→ **Consignes**:
[1] Redonne mot pour mot le passage du texte sur le nouvel an yi qui commence par « Un ami m’avait » et se poursuit jusqu'à « monde se connaît. ».
[2] Prolonge le récit sur le nouvel an yi à Xining en reprenant juste après sa dernière phrase.

Ces fêtes sont officiellement fériées à Liangshan, tout comme les fêtes chinoises (nouvel an chinois, fête de Qingming, mi-automne…) et la fête nationale, ce qui fait que les habitants de Liangshan, qu’ils soient Yis ou Chinois, ont plus de congés que les habitants d’autres régions de Chine qui n’ont que les fêtes chinoises…
Nouvel an yi à Xining
Cette année donc, le dernier jour de l’année yi était le 21 novembre. Je crois que la date varie tous les ans et je ne sais pas en fonction de quoi, personne n’a su m’expliquer. On m’a dit que cela changeait tous les ans, et que c’était calculé peu de temps à l’avance (quelques semaines à l’avance ?). En tout cas c’est toujours aux alentours de fin novembre.
Je suis allé à Xining, un village appartenant au comté de Leibo, où j’ai plusieurs amis yi. Xining s’écrit exactement comme la ville de Xining qui est la capitale du Qinghai. Évidemment il ne faut pas confondre ! Pour venir j’ai pris un bus de Leibo (durée 5 heures). La route est très mauvaise, et il y a un passage où on frôle carrément un ravin, sur une route à demi écroulée.
Un ami m’avait invité à passé le nouvel an chez lui. Xining est vraiment petit. Il ne doit y avoir que quelques milliers d’habitants dans le bourg, ce qui pour la Chine est vraiment petit. Tout le monde se connaît.

→ **Données de départ**:

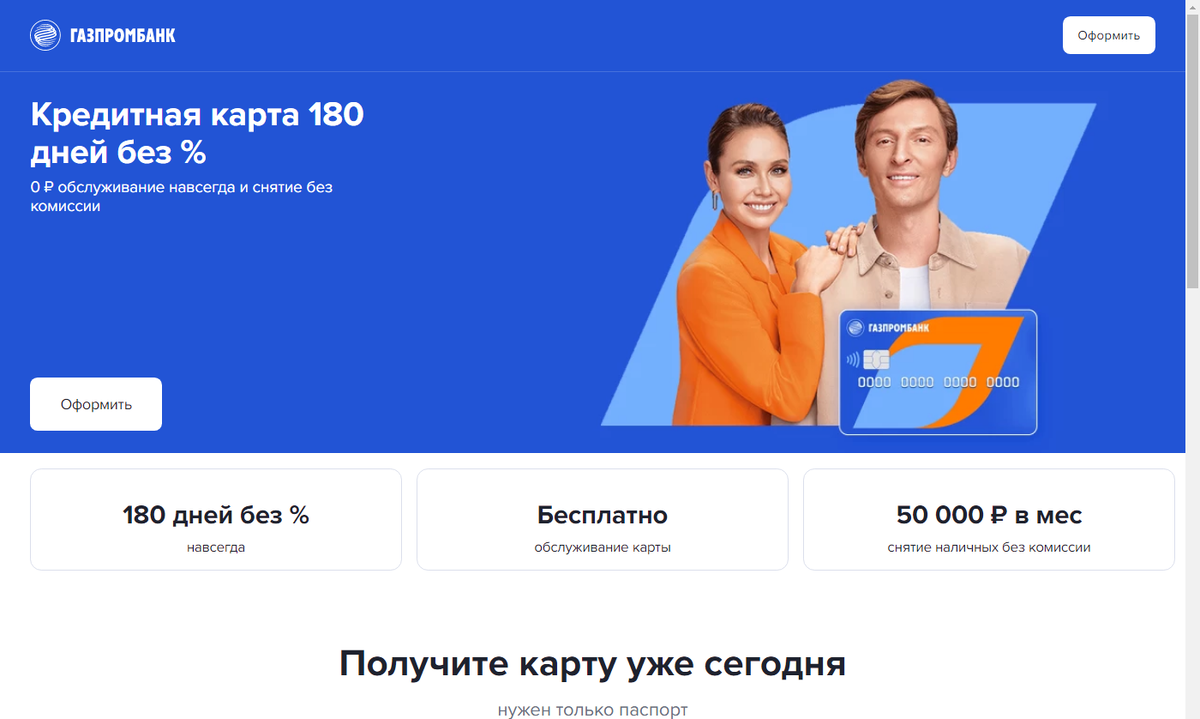Screen dimensions: 1200x719
Task: Click the 0000 0000 card number on the card
Action: [939, 382]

→ **Résultats**:
[1]
Un ami m’avait invité à passé le nouvel an chez lui. Xining est vraiment petit. Il ne doit y avoir que quelques milliers d’habitants dans le bourg, ce qui pour la Chine est vraiment petit. Tout le monde se connaît.

[2]
Jusqu’à la fin des années 90, Xining était prospère. Beaucoup de gens vivaient de l’exploitation de la forêt. Mon ami me dit que Xining était un petit Hong Kong, avec des karaokés, des bars, des cybercafés. Mais à la fin des années 90 donc, les autorités ont décidé pour protéger l’environnement d’interdire d’abattre les arbres et depuis Xining périclite peu à peu. Beaucoup de gens sont partis, dont une grande proportion de Chinois. Maintenant les rues sont presque désertes. Voyez comment est la rue principale du bourg :
Pour le nouvel an, les familles yi tuent des cochons (pas d’autres animaux). Mon ami, lui, a acheté 2 cochons. Il en a tué un le 20, l’autre le 21.
Ici, on n’étourdit pas les animaux avant de leur sectionner la carotide, que ce soit les poulets, les chèvres ou les cochons. On étourdit que les bœufs, qui sinon peuvent se débattre dangereusement.
Dépecer le cochon prend du temps. Une fois vidé de son sang, on l’ébouillante pour pouvoir enlever ses poils (ou alors on passe un coup de chalumeau), puis il faut enlever les organes (qu’on conserve tous, sauf les testicules qui donneraient un goût très amer à la viande) et découper les différents morceaux. Il faut aussi laver soigneusement les intestins, gardés pour faire des saucisses.
Mon ami, qui a le même âge que moi, sait parfaitement tuer et dépecer les animaux, comme beaucoup de Yis de notre génération.
La plupart des morceaux ne pouvant être consommés immédiatement, on les sale avant de les fumer.
Après avoir enfin fini de s’occuper de la viande le 21 en début d’après-midi, on peut commencer à passer la nouvelle année. On se rend d’abord chez une tante de mon ami, dans un endroit reculé de la campagne environnante. On lui apporte deux sceaux de viande de cochons à fumer. On mange et on boit. Les Yis sont un peuple buvant beaucoup d’alcool.
On reste quelques heures puis on retourne dans le bourg de Xining. Des amis nous rejoignent et nous continuons les festivités. Pour le nouvel an, je n’ai pas observé de rite particulier chez mon ami ou dans le village. Pas de pétards comme les Chinois (les Yis font péter des pétards quand une personne meurt), pas de lanternes rouges ni d’autres décorations. La seule chose que j’ai observée, c’est qu’avant de commencer à manger chez lui, il a choisi les meilleurs morceaux qu’il a mis dans un bol et il a posé ce bol et une canette de bière en haut d’une armoire, pour ses parents disparus.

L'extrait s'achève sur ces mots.